Cortada a trança superior, Eugénie passou às das têmporas, que cortou sucessivamente, sem manifestar o mais pequeno pesar.
Pelo contrário, os seus olhos brilharam mais cintilantes e alegres ainda do que de costume debaixo das sobrancelhas negras como o ébano.
- Oh, o teu magnífico cabelo! - exclamou Louise, com pesar.
- Então não estou cem vezes melhor assim? - perguntou Eugénie, alisando as madeixas esparsas do penteado, agora muito masculino. - Não me achas mais bonita assim?
- Oh, tu és bonita, és sempre bonita! - exclamou Louise. - Agora para onde vamos?
- Para Bruxelas, se quiseres. É a fronteira mais próxima. De Bruxelas seguiremos para Liège e Aix-la-Chapelle, subiremos o reno até Estrasburgo, atravessaremos a Suíça e entraremos em Itália pelo Saint- Gothard. Concordas?
- Decerto.
- Para que estás a olhar?
- Para ti. Na verdade, estás adorável assim. Dir-se-ia que me vais raptar...
- Meu Deus, e não deixa de haver certa razão nisso!
- Mas não era o que me tinhas prometido, Eugénie?...
E as duas jovens, que toda a gente julgaria lavadas em lágrimas, uma por motivo próprio e a outra por dedicação à amiga, desataram a rir enquanto faziam desaparecer os vestígios mais visíveis da desordem que naturalmente acompanhara os preparativos da sua fuga.
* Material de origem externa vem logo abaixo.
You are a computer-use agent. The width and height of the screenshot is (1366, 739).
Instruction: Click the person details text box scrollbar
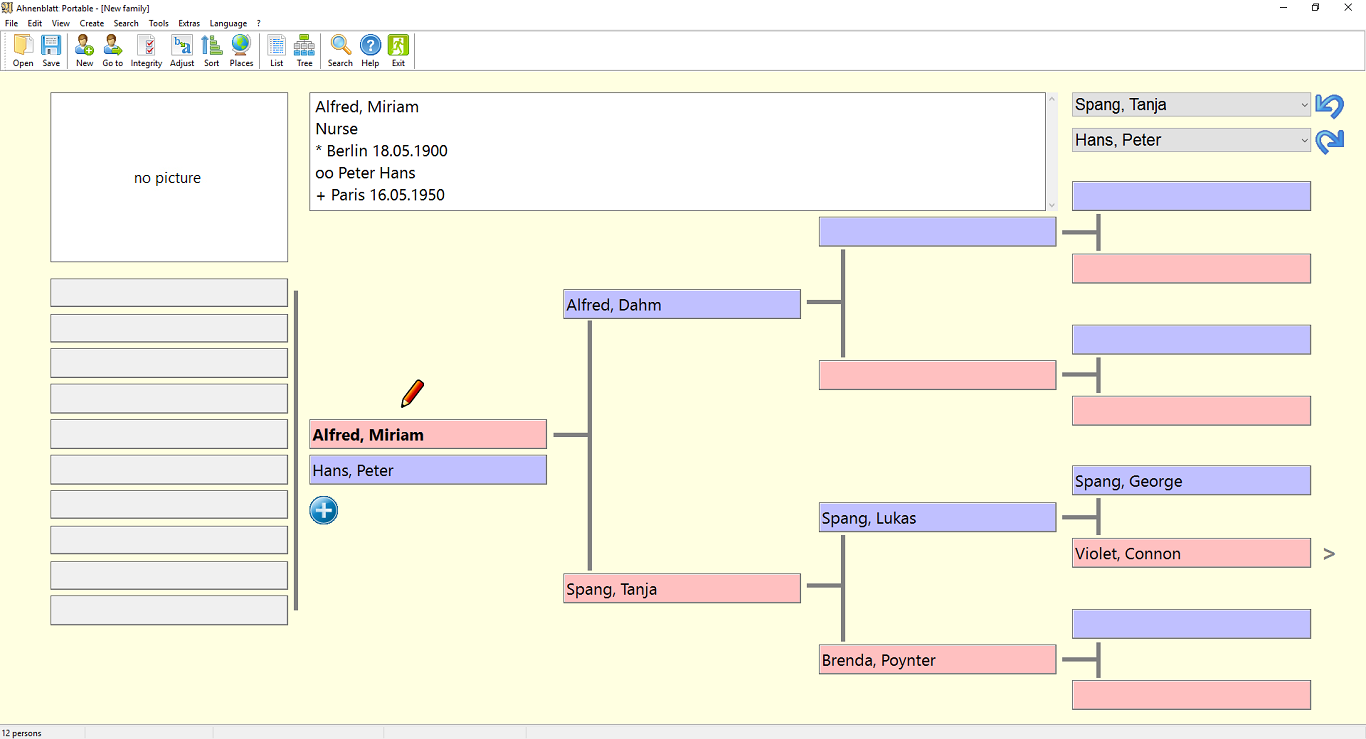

Depois de apagarem as luzes, de olhos bem abertos, ouvido à escuta e pescoço estendido, as duas fugitivas abriram a porta de um quarto de vestir que dava para uma escada de serviço que descia até ao pátio. Eugénie caminhava à frente, segurando a mala com um braço, enquanto pela asa oposta Mademoiselle de Armilly mal a conseguia levantar com ambas as mãos.
O pátio estava vazio. Dava meia-noite. O porteiro ainda velava.
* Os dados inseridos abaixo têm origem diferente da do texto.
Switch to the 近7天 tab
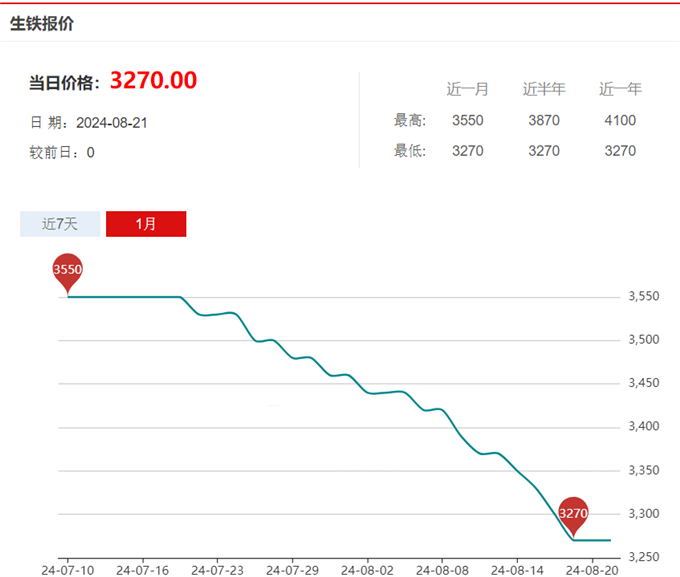This screenshot has height=577, width=680. 60,224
Eugénie aproximou-se muito devagarinho e viu o digno suíço a dormir ao fundo do cubículo, estiraçado na sua poltrona.
Voltou para junto de Louise, tornou a pegar na mala que por instantes pousara no chão, e ambas, seguindo a sombra projectada pela parede, alcançaram a abóbada.
Eugénie escondeu Louise no canto da porta, de maneira que, se por acaso o porteiro acordasse, só visse uma pessoa.
Depois, expondo-se pessoalmente à luz do candeeiro que iluminava o pátio, gritou na sua mais deliciosa voz de contralto, batendo no vidro:
- A porta! O porteiro levantou-se, como previra Eugénie, e deu até alguns passos para identificar a pessoa que saía. Mas vendo um rapaz que batia impacientemente nas calças com o pingalim, abriu imediatamente.